▸ **Problem to work on**
Pick out and copy every line below that contains the word "resolution". Case counts.

▸ **Dataset records**
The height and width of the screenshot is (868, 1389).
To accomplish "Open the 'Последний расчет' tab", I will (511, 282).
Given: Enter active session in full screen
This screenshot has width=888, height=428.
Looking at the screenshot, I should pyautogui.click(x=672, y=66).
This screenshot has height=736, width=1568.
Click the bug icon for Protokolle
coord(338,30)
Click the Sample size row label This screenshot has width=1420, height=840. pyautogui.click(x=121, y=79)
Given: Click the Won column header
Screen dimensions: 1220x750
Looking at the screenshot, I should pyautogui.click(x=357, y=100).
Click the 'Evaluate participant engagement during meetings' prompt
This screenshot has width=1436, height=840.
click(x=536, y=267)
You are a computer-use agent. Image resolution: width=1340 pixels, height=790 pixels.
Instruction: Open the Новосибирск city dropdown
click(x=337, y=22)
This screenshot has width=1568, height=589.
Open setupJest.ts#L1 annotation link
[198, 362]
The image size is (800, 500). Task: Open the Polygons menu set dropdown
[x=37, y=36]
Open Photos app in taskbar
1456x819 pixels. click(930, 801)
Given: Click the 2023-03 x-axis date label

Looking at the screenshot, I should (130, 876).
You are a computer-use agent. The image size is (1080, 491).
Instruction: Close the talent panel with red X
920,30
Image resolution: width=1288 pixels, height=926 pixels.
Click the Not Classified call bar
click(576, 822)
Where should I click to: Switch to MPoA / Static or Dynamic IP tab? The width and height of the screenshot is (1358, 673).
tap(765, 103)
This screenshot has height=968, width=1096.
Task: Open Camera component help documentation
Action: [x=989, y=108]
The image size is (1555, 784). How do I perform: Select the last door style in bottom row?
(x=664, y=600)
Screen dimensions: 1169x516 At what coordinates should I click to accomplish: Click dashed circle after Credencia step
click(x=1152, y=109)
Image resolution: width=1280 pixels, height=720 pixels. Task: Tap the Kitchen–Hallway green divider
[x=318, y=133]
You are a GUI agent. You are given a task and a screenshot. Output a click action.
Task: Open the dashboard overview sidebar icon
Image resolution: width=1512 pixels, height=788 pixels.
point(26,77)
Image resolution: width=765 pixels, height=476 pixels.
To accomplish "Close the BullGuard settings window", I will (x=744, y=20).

▸ **Solution to the problem**
You are a computer-use agent. Image resolution: width=1340 pixels, height=790 pixels.
Image resolution: width=1288 pixels, height=926 pixels.
Image resolution: width=1280 pixels, height=720 pixels. Task: Tap the Kitchen–Hallway green divider
Image resolution: width=1512 pixels, height=788 pixels.
Image resolution: width=765 pixels, height=476 pixels.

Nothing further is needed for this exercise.